# Supervised Learning: More Classification

In [None]:
import numpy as np
import pandas as pd
import matplotlib.pyplot as plt
from sklearn.model_selection import train_test_split
from sklearn.svm import SVC, LinearSVC
from sklearn.metrics import classification_report, confusion_matrix

- Practice implementing classifier algorithms
- Make or find 2 small datasets that are clean (or walk through/prompt how to clean the data)

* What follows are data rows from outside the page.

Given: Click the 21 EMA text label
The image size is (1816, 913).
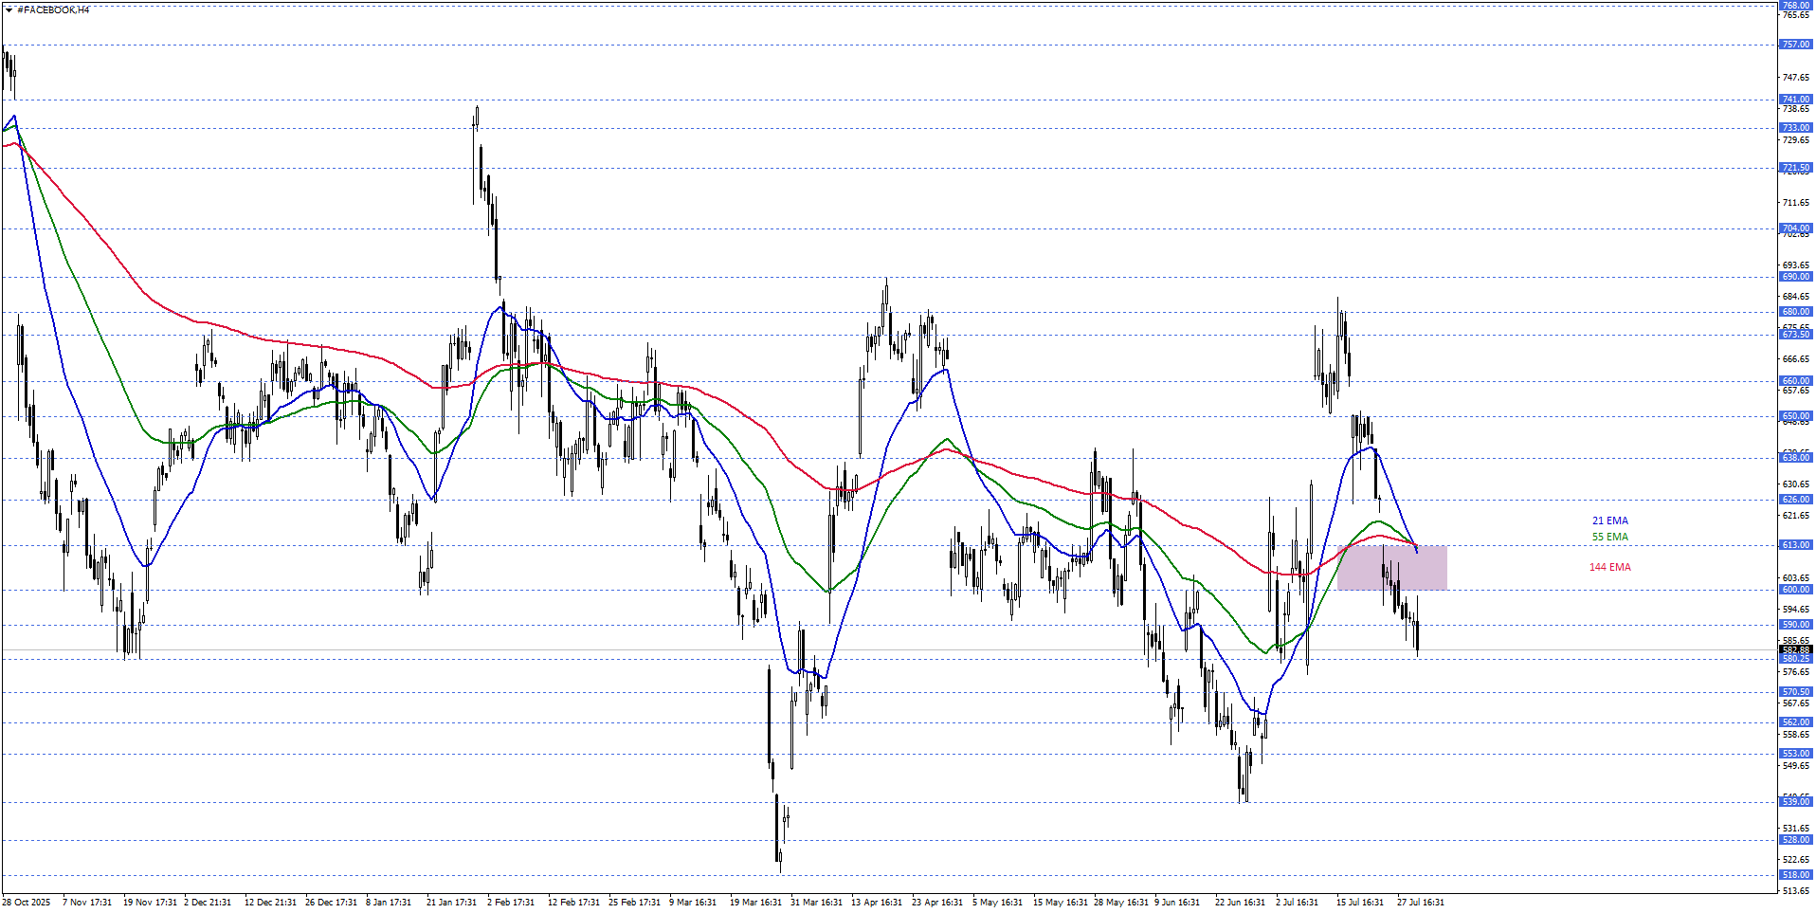Looking at the screenshot, I should 1609,520.
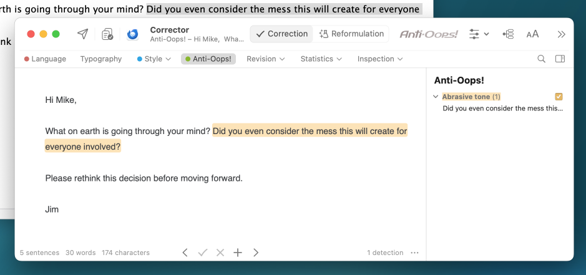Click the search magnifier icon
This screenshot has height=275, width=586.
541,59
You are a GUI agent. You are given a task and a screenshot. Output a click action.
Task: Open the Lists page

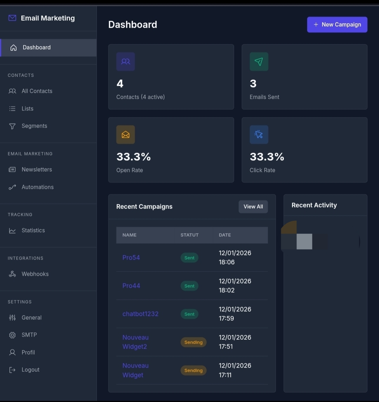click(x=27, y=109)
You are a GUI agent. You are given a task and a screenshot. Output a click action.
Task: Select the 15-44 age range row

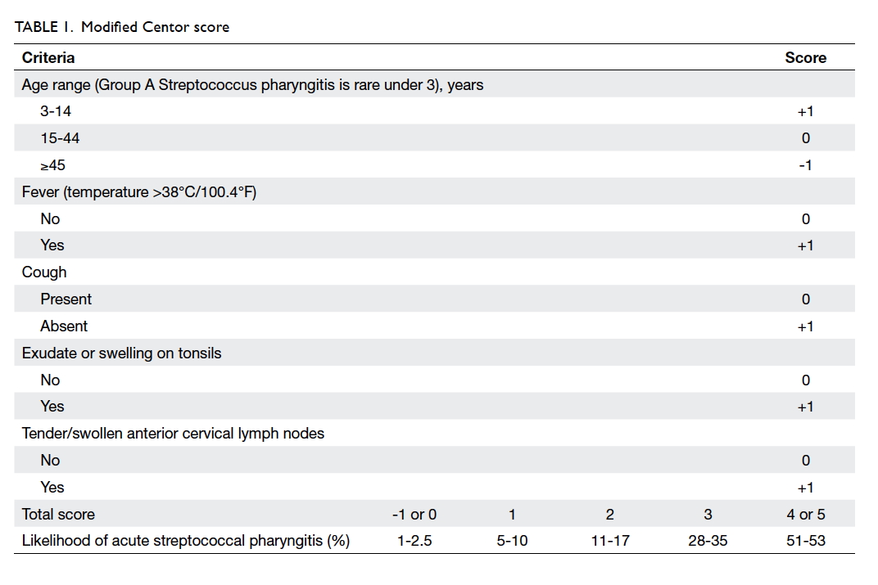435,138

Please write each of the following problems:
1. For the first dataset, setup an outline/skeleton code of how to assemble a basic LinearSVC
2. For the second, have them compare the different boundaries found by using `LinearSVC`, `SVC(kernel='linear)`, `SVC(kernel='rbf')`, and `SVC(kernel='rbf')`


## LinearSVC Problem
- example/guidance up front
- discuss the problem/dataset
- justify the use of a LinearSVC
- discuss results using a confusion matrix and classification report
- need to define precision vs. recall

## Comparing Kernels (Dataset 2)
Imagine you’re a **botanist trying to classify flowers** growing in a garden. You measure two features for each flower:
- **Petal Width** (x-axis)
- **Petal Length** (y-axis)

Some flowers grow in **two curved patches** on opposite corners of the garden — a bit like crescent moons. We’ll try to teach a computer to separate them using different SVM kernels.

### What is a Kernel?
A kernel function helps an SVM draw boundaries between classes. The cool part is that kernels can transform data into higher-dimensional spaces — so curved data can become separable!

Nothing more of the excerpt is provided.